> _Fragmento de texto_
Pero la mujer en el arte ¿ha representado un campo de transgresión por sí mismo? La pregunta aparece luego de ver antecedentes como, por ejemplo, su temprana integración en la Academia o la inexistencia de discursos propiamente feministas articulados como paradigma. Podríamos decir que lo que genera un cortocircuito argumental en aquellas prácticas antioficialistas es el hecho de que “discursos hegemónicos ortodoxos”, de los cuales hasta hoy se profusa distancia en las prácticas asociadas al género o al cuerpo, no se han dispuesto como terreno a vulnerar, lo que se traduce en esa incomodidad, esa resistencia constante de las artistas a identificarse como “artistas mujeres”. Habría algo así como una pretensión de asexualidad en el arte local como defensa a las figuras verticales (fálicas) del poder en cualquiera de sus niveles.

> _Registros extraídos de un conjunto de datos_
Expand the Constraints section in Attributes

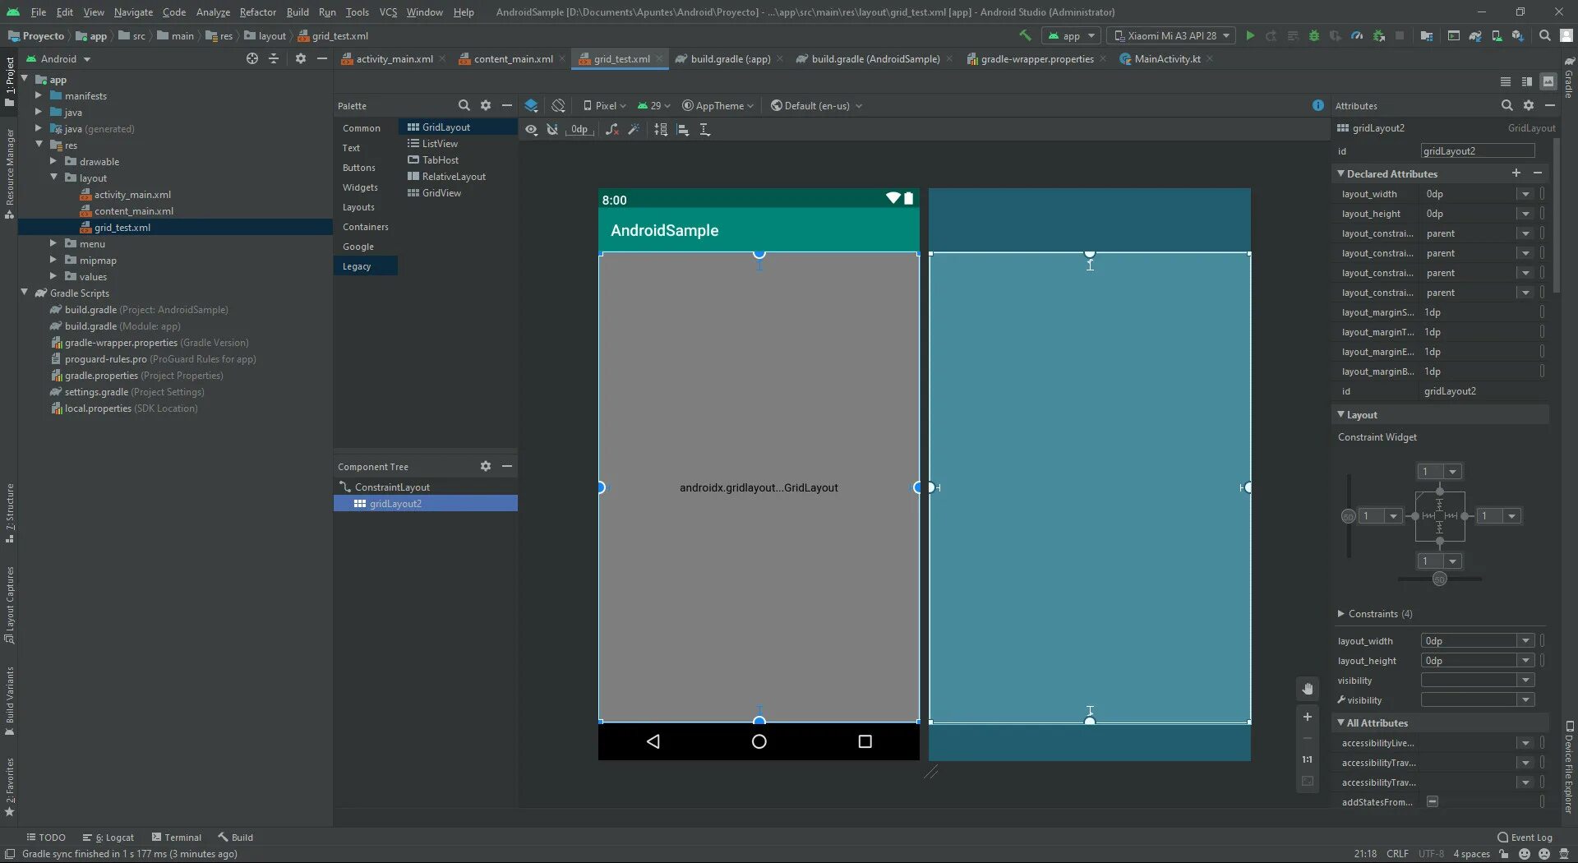(x=1341, y=614)
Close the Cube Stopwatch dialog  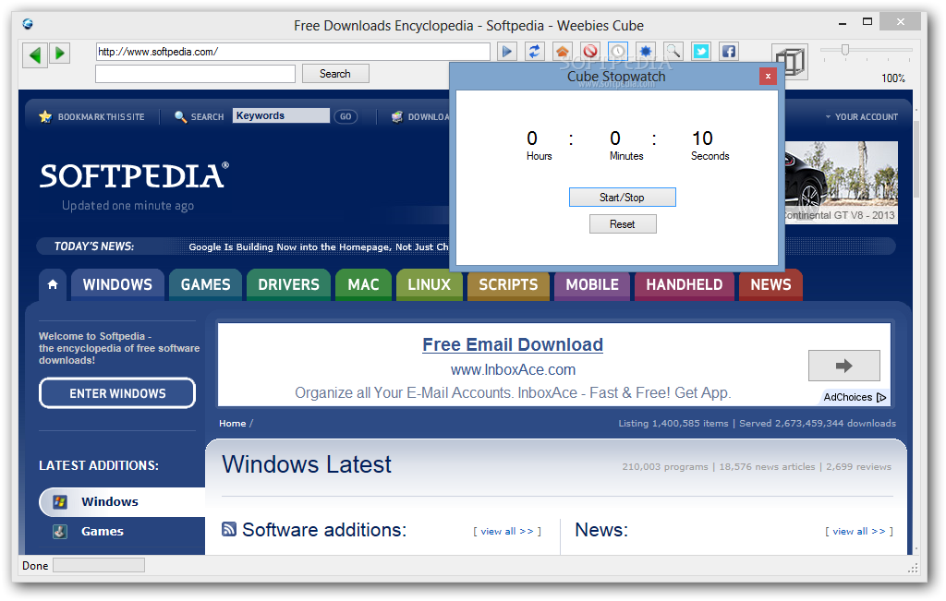click(768, 76)
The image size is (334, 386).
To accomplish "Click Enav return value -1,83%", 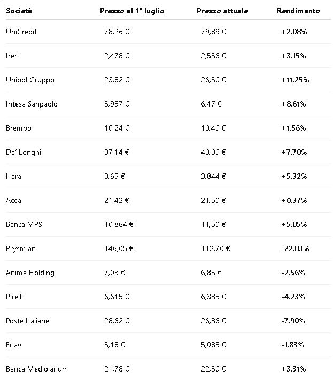I will click(292, 345).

> _Instrucciones de tarea_
Repite palabra por palabra la parte del fragmento de texto que va desde "Pero la mujer" hasta "de sus niveles.", con estas últimas palabras incluidas.

> _Respuesta del problema_
Pero la mujer en el arte ¿ha representado un campo de transgresión por sí mismo? La pregunta aparece luego de ver antecedentes como, por ejemplo, su temprana integración en la Academia o la inexistencia de discursos propiamente feministas articulados como paradigma. Podríamos decir que lo que genera un cortocircuito argumental en aquellas prácticas antioficialistas es el hecho de que “discursos hegemónicos ortodoxos”, de los cuales hasta hoy se profusa distancia en las prácticas asociadas al género o al cuerpo, no se han dispuesto como terreno a vulnerar, lo que se traduce en esa incomodidad, esa resistencia constante de las artistas a identificarse como “artistas mujeres”. Habría algo así como una pretensión de asexualidad en el arte local como defensa a las figuras verticales (fálicas) del poder en cualquiera de sus niveles.